Work instruction =
For this exercise, print only the lines from the one containing "Where should I click to: Open the" through the end of the material below, exactly as given.
========================
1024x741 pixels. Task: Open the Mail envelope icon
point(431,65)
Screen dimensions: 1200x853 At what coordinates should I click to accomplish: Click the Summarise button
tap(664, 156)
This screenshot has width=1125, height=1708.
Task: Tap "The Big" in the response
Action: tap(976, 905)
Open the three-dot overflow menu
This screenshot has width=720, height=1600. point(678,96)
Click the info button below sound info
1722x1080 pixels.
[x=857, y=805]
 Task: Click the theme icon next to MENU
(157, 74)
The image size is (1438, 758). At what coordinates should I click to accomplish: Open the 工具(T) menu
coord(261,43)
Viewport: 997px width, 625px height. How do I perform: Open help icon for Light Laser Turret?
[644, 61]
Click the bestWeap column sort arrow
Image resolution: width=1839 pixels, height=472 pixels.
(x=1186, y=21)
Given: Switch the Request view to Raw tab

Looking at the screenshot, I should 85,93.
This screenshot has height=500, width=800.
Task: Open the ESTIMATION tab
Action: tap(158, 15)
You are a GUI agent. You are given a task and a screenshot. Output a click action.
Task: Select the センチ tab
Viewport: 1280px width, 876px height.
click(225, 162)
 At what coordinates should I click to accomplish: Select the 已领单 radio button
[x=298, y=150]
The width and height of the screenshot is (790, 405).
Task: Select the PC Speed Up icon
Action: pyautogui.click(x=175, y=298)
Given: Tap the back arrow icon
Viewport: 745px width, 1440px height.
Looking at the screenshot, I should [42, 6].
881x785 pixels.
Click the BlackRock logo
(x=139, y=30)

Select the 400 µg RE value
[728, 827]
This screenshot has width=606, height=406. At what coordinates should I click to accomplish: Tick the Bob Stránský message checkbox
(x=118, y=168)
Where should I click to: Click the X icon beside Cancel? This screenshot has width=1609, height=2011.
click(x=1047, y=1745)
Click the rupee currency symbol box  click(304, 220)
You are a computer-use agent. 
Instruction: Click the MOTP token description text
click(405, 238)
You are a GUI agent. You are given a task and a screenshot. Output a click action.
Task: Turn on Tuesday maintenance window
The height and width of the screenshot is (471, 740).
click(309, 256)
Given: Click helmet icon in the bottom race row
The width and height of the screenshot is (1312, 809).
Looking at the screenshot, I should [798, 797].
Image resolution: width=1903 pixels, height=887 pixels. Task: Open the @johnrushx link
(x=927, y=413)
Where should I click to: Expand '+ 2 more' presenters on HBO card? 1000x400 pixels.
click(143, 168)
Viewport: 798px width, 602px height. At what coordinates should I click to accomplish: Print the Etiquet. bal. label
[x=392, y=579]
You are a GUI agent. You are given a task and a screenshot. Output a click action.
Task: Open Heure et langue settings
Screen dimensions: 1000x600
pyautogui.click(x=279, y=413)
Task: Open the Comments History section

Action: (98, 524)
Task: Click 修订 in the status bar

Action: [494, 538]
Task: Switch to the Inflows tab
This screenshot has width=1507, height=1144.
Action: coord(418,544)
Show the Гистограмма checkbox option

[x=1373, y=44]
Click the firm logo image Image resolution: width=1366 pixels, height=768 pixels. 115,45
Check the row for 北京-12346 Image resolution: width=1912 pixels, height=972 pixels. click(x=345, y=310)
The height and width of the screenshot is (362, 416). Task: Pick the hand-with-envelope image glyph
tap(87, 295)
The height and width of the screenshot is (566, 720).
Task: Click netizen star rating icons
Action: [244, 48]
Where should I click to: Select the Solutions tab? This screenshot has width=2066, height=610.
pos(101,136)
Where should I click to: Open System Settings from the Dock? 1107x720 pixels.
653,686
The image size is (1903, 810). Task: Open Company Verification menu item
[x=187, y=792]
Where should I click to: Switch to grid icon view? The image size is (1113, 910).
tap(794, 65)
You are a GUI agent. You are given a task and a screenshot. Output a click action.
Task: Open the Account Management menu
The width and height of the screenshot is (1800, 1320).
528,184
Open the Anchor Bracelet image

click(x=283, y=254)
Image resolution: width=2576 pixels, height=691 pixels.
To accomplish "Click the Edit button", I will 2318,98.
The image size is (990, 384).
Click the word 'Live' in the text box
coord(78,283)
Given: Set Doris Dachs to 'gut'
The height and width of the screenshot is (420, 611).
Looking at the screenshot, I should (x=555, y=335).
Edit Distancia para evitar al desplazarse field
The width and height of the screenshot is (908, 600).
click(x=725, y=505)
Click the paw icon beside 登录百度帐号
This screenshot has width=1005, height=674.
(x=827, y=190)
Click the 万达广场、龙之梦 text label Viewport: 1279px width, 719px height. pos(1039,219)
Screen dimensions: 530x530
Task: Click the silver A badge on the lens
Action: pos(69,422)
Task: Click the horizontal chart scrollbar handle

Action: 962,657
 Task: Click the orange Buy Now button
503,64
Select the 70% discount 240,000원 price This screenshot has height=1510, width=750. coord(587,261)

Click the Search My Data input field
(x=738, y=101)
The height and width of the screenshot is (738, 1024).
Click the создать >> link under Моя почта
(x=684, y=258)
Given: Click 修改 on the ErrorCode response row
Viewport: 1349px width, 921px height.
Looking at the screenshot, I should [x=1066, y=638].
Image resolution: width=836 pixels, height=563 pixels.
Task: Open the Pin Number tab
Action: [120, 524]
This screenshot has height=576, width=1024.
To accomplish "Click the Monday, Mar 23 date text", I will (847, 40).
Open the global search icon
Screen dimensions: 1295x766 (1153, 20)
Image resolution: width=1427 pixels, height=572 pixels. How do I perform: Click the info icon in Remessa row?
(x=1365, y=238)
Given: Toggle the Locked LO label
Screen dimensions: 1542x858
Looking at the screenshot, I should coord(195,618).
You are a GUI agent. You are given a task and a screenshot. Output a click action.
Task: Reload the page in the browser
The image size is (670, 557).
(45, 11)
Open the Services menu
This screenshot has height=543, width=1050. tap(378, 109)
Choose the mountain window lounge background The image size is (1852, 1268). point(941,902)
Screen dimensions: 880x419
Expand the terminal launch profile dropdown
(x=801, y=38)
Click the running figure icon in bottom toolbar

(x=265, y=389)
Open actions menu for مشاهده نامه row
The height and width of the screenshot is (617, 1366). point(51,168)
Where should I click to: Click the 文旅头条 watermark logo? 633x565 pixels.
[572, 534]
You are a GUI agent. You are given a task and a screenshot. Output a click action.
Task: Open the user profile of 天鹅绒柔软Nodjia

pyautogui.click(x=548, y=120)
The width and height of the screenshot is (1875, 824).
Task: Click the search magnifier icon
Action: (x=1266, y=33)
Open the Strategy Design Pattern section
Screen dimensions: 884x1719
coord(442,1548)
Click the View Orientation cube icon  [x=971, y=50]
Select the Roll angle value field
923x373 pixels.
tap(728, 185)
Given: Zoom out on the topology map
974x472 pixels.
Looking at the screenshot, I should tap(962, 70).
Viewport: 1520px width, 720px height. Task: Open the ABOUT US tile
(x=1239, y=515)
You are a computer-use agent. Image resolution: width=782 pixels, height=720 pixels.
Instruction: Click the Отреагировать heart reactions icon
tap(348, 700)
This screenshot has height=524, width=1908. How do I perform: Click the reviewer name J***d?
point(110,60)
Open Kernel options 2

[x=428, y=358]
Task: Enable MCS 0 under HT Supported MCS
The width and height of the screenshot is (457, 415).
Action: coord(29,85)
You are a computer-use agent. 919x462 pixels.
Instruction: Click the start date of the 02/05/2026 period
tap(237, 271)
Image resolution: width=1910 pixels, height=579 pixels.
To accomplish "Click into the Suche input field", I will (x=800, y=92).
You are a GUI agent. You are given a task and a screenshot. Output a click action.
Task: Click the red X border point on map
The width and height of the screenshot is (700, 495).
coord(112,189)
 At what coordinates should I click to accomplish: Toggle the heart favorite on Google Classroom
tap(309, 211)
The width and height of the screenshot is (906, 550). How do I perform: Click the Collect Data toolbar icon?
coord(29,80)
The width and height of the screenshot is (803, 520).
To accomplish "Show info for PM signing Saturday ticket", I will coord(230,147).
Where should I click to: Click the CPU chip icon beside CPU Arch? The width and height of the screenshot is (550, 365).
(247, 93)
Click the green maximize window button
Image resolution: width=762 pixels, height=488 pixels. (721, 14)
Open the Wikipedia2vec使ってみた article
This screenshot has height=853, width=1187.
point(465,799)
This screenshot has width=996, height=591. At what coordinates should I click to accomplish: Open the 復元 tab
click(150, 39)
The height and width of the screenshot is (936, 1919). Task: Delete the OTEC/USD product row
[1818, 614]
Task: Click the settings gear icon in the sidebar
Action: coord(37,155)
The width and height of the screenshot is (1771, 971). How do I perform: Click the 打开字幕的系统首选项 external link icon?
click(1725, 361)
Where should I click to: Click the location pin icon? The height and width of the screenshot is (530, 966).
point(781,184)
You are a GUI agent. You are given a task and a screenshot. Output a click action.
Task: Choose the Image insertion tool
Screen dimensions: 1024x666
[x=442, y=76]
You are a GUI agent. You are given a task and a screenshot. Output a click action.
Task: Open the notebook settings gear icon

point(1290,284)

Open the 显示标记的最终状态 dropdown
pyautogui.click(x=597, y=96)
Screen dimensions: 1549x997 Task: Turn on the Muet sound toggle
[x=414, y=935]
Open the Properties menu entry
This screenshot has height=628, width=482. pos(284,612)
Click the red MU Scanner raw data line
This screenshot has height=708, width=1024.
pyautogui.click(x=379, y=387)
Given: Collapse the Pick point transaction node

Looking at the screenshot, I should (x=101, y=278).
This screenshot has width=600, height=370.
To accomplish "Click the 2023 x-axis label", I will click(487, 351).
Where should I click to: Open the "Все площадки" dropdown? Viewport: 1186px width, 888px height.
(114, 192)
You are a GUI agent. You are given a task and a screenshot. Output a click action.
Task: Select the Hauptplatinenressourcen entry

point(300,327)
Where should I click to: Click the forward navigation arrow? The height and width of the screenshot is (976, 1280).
========================
Answer for the task =
Where should I click to: Open the "Все площадки" dropdown? Viewport: 1186px width, 888px height.
(114, 192)
You are a GUI agent. You are given a task and a screenshot. Output a click action.
Task: Select the Hauptplatinenressourcen entry

point(300,327)
Where should I click to: Click the forward navigation arrow? The height and width of the screenshot is (976, 1280).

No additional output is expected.